I cry at night for the injustices done to me by my spouse - I pray things to change, for me to be independent and courageous enough to leave all this and to take my children to a happier and safer place.
Come morning and nothing changes - it's the same old world for me with it's crooked ways. Sigh! I feel so powerless because I can't change a thing about my sad life.
And when they all have left for school and work, I'm left alone. I carry on with house errands while I listen to old songs from my early 20s. I think about all the good times that I had with my then friends - how all our lives had changed.
I do meet some of them and never seen some of them ever since but I do remember all the laughter and fun.

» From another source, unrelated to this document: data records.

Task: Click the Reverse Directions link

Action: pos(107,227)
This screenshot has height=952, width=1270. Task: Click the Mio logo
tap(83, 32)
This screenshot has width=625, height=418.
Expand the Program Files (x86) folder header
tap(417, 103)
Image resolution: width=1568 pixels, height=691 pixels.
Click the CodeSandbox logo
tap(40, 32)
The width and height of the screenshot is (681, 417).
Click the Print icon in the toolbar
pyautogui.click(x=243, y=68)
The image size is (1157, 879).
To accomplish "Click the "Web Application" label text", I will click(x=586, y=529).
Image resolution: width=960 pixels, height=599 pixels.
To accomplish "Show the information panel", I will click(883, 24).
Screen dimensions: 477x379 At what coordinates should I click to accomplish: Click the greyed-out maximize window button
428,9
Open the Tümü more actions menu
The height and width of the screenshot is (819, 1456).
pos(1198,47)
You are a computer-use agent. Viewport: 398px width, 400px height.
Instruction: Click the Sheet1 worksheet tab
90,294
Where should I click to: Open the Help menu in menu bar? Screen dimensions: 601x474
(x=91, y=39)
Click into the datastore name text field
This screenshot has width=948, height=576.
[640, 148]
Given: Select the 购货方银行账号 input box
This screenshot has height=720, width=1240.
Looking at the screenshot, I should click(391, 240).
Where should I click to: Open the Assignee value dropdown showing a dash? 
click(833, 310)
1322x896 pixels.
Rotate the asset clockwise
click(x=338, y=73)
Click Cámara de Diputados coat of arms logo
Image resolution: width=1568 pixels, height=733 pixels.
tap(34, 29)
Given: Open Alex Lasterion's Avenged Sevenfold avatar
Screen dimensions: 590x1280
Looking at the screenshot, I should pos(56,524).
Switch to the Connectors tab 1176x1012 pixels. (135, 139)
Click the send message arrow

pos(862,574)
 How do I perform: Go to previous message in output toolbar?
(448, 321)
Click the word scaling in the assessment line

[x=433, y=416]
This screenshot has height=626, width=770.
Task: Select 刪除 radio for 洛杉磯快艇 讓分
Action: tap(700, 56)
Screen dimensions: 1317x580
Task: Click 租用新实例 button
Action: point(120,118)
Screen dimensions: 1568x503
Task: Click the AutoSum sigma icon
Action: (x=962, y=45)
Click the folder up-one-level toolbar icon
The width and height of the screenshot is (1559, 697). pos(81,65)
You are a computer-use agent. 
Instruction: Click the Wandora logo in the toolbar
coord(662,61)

When I meet some of them they tell me how great their lives are - I really wish well for everybody but I can also see through their smiles and some of them would tell me the next time we meet about all the awful things happening in their lives.
It makes me sad and I do try to help them in any way I could and most of the time they just want to let it off their chests.
So you must be thinking do I share my problems with them? Well, I wouldn't bother anybody with my sorrows, no, I mean everybody has got trouble in their lives already, so I don't want to burden anyone.
I have to live with this pain because I chose this life myself and I know that I have to bear all the consequences myself.
I will carry on with this life for the sake of my children as long as I can. I don't need another man to take my troubles away - finding another man was never the right solution, for most women I know.
I have to believe that life will be full of ups and downs - good days and bad days - happy days and sad days! I just have to carry on and see what tomorrow brings, life is not a great mystery to be solved - it's something that needs to be experienced.
I need to forget about true love, soul mates and happily ever after's - this life of mine was what was given to me and I need to be brave and strong enough to deal with it.
To face daily challenges, to shape my married life at least from my end but most importantly to help my children lead a healthy, happy and constructive life.
So here I am leaving aside my heart, to let my head rule over me so that I can deal with everyday life challenges.
Wish me luck.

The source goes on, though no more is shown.